#### Your goal:
Starting at the line with "Instruction: Click the" and stopping at the final line, retype the data below exactly; do not carry over any pictures.

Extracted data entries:

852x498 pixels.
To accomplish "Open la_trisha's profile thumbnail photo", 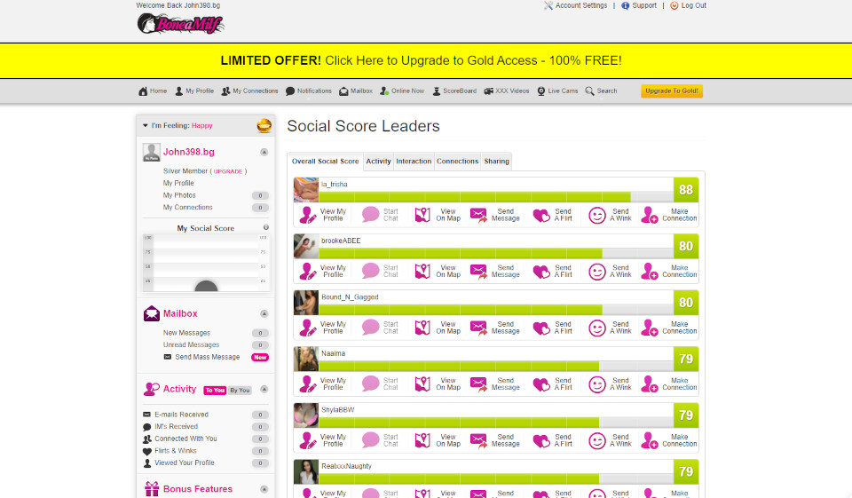I will pos(306,189).
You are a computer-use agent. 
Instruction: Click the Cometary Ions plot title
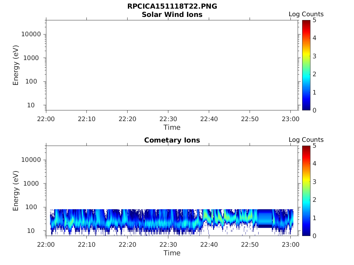point(172,140)
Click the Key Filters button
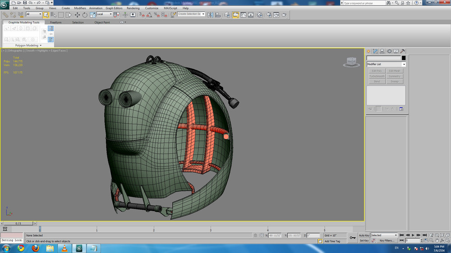Viewport: 451px width, 253px height. tap(388, 241)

#### Exercise result:
Instruction: Click the Cometary Ions plot title
point(172,140)
Click the Key Filters button
Viewport: 451px width, 253px height. tap(388, 241)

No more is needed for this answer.